AIM OF THE EXERCISE>
Whenever a line below mentions the word "computer", that line should be copied.

EXERCISE INPUTS>
<<<<
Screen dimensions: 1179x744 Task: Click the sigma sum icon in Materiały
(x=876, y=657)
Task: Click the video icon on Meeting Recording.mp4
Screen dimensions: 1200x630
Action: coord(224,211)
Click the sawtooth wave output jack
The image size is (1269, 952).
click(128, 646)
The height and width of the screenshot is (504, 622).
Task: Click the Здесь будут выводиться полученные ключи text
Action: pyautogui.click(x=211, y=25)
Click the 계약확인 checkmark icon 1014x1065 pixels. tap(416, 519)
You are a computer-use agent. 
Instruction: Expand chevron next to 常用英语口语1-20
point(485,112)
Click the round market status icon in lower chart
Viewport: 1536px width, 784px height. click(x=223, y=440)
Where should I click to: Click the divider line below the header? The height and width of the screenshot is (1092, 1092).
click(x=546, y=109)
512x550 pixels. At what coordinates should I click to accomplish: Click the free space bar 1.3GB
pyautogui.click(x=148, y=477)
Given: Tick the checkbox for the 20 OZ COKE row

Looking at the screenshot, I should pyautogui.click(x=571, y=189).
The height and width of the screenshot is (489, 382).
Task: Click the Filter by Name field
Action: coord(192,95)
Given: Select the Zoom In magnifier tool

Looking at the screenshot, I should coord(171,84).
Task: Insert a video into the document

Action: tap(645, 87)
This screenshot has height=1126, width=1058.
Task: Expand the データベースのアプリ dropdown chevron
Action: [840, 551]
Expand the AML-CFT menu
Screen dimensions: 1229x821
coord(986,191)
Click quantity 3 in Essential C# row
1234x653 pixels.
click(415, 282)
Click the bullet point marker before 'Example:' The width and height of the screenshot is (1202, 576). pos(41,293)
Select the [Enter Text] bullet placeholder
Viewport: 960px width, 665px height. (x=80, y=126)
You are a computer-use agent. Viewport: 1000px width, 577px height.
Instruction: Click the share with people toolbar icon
>>>>
SOLVED PROBLEM>
You are a computer-use agent. 
You are a computer-use agent. Viewport: 1000px width, 577px height.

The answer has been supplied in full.